Утро следующего дня встретило нас той самой, уже знакомой тишиной, что неизменно предшествовала очередному кризису, — и я, поднявшись на наблюдательный пост даже раньше обычного, вглядывался в горизонт с той тревогой, что успела стать почти постоянным фоновым состоянием за последние недели.
То, что я увидел, заставило внутри всё окончательно похолодеть.
За рекой, там, где прежде разворачивались отдельные, локальные атаки, теперь скапливалось нечто значительно более масштабное — колонны техники, растянувшиеся насколько хватало обзора, пехотные подразделения, разворачивающиеся в порядки, каких мы не видели даже во время самого крупного из прежних штурмов.

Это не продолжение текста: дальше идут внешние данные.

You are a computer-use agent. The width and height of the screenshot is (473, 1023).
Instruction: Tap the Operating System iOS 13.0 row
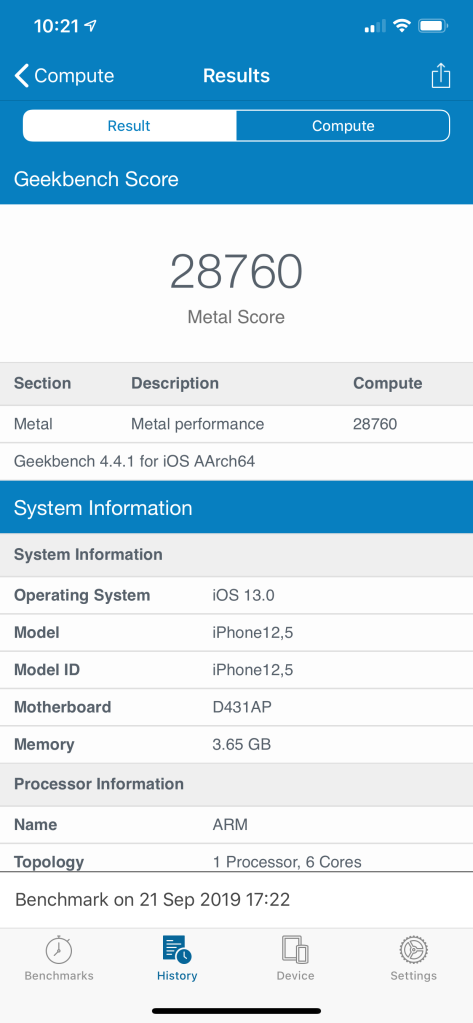pos(236,595)
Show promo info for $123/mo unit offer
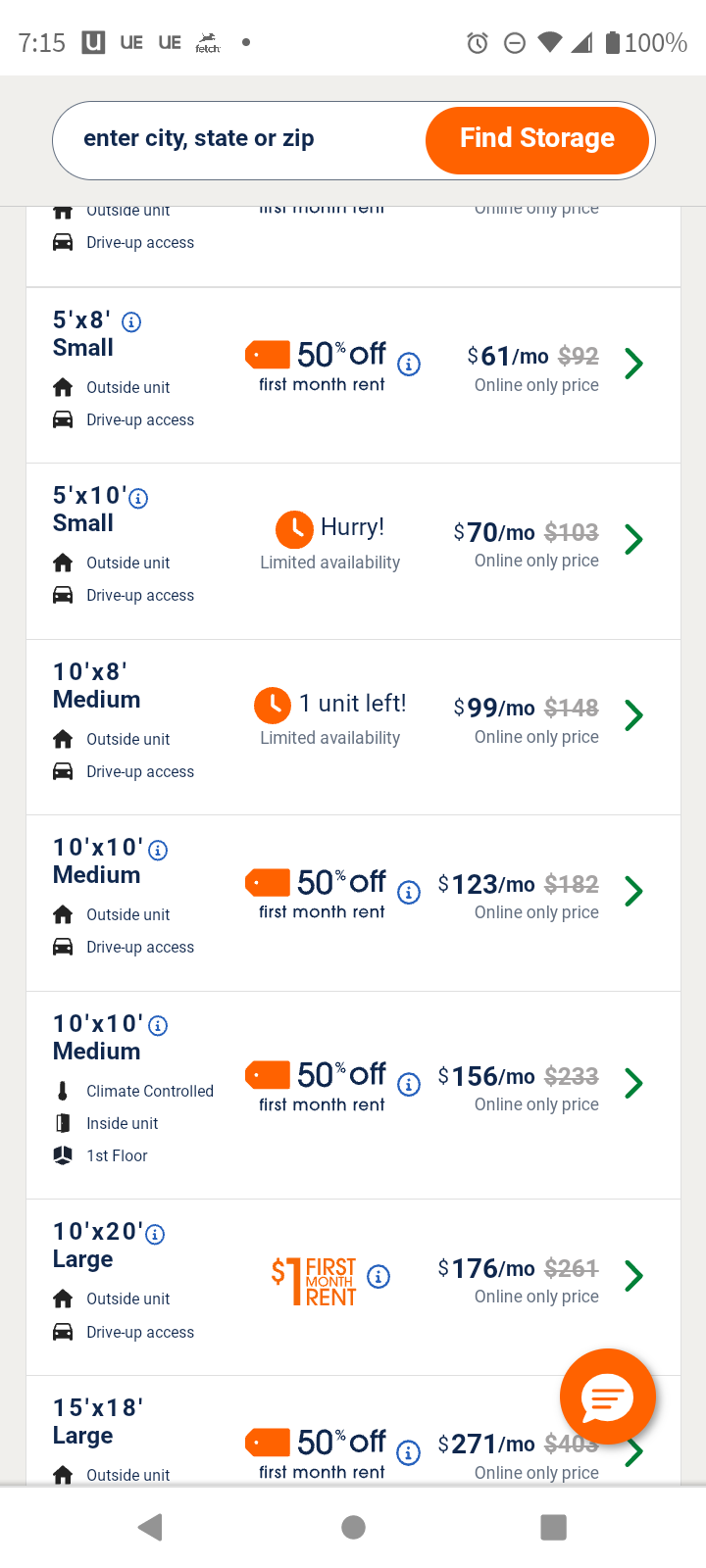This screenshot has width=706, height=1568. pyautogui.click(x=409, y=892)
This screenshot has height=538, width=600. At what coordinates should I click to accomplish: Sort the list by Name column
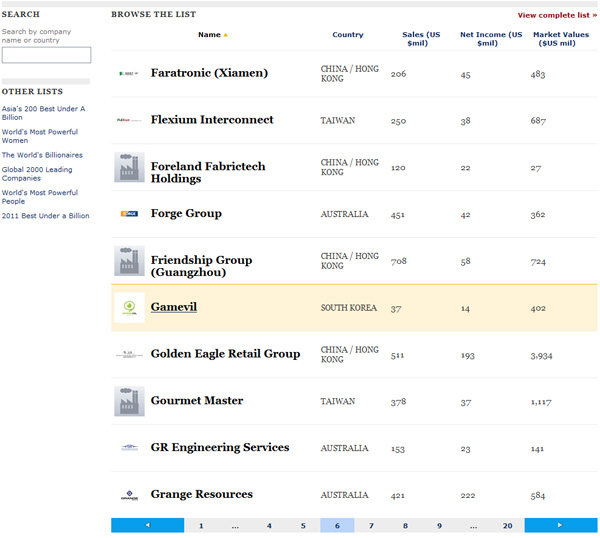pos(209,35)
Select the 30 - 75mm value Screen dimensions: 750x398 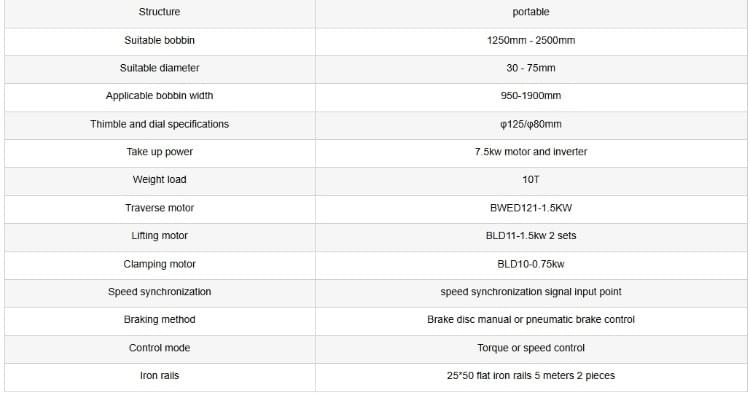click(x=531, y=68)
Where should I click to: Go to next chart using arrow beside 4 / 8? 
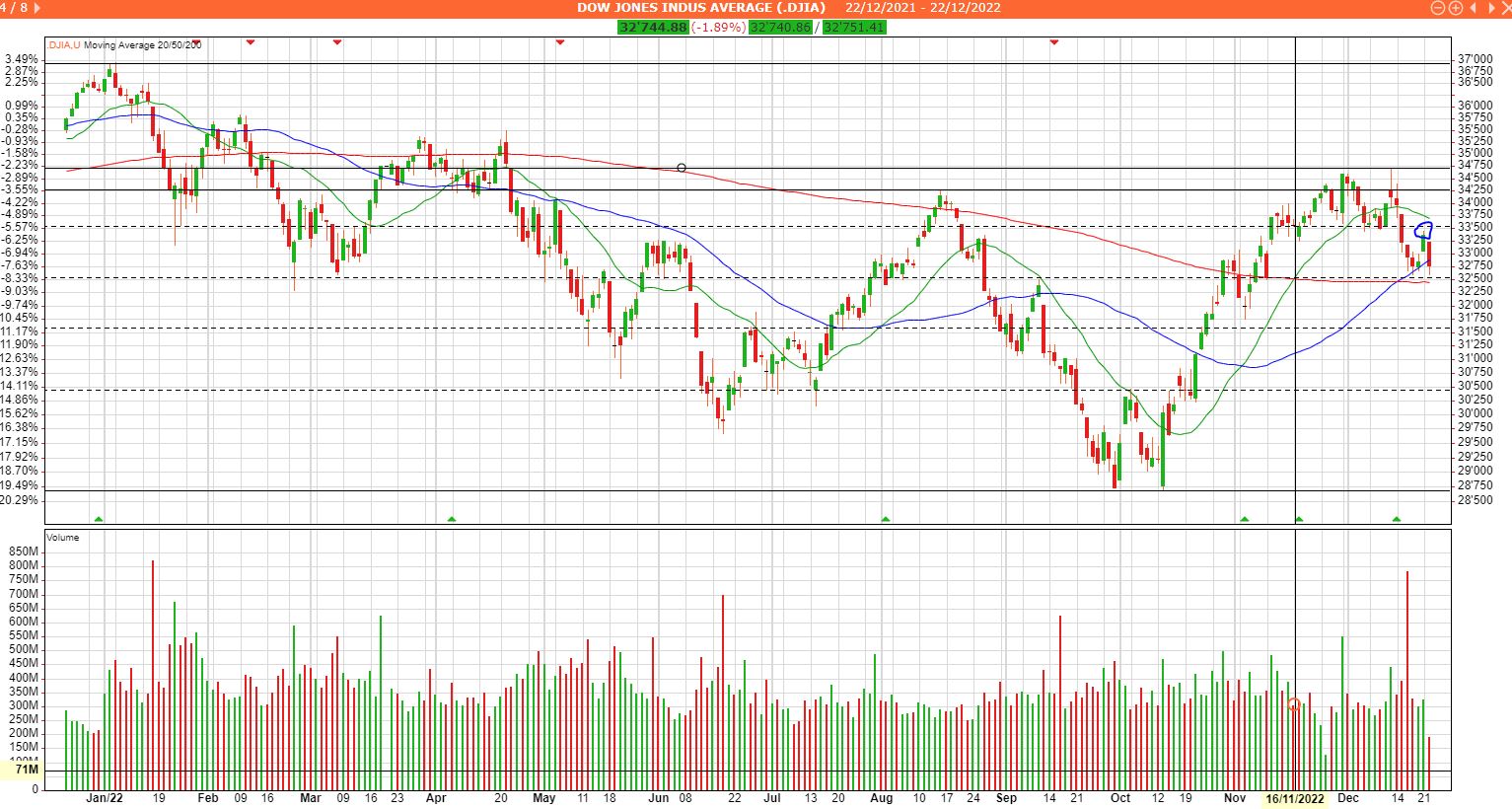[38, 8]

— Соколов! — крикнул я, оборачиваясь. — Тебе нужно это увидеть.
Он поднялся на пост, и по его лицу, когда он оценил открывшуюся картину, я понял: то, что мы видели перед собой, было не очередной локальной операцией по уничтожению тоннеля или прощупыванию обороны, а чем-то значительно более серьёзным — финальным, решительным ударом, собранным против единственной, теперь полностью изолированной точки сопротивления, которую немецкое командование, судя по всему, решило стереть с лица земли раз и навсегда.
— Это не разведка боем, — сказал Соколов тихо. — И не очередная попытка нащупать слабое место. Это генеральный штурм, Волков. Всё, что у них есть на этом направлении, брошено сюда, против тридцати восьми человек.
Я молчал, чувствуя, как внутри нарастает то особое, ледяное спокойствие, что приходит только перед лицом окончательного, неотвратимого испытания, — не страх, хотя страх, разумеется, присутствовал где-то на самой периферии сознания, а нечто вроде окончательного, освобождающего принятия того, что должно произойти, независимо от того, готов ты к этому или нет.
— Значит, это конец, — сказал Марченко, поднявшийся на пост вслед за нами и оценивший масштаб приближающейся угрозы одним быстрым, профессиональным взглядом.
— Возможно, — сказал я честно, не находя в себе сил на привычную, ободряющую ложь. — Но конец, который мы встретим стоя, а не на коленях. Собирай людей, Марченко. Всех, до последнего человека. Нужно решить, как именно мы намерены провести этот, вероятно последний для многих из нас, день.
Гриша, услышавший эти слова, подошёл ближе, и в глазах его, вместо привычного уже спокойствия, промелькнуло что-то похожее на короткую, почти мальчишескую растерянность, прежде чем он взял себя в руки и расправил плечи с той решимостью, что давно перестала быть для него чем-то наигранным.
— Тогда пойду собирать людей, — сказал он просто. — Раз уж это последний день, надо хотя бы встретить его подготовленными, а не растерянными.
Он умчался выполнять поручение, и я, оставшись на несколько секунд один у бойницы, смотрел на разворачивающиеся за рекой немецкие порядки — бесконечные, растянутые колонны, готовые обрушиться на нашу маленькую, но не сломленную позицию всей своей накопленной, безжалостной силой, — и думал о том, что вся эта долгая, изматывающая история, начавшаяся однажды утром в чужом теле, среди разрывов и хаоса первого дня войны, подходила теперь к тому самому рубежу, миновать который, судя по всему, не удастся никому из тех, кто решил остаться до конца.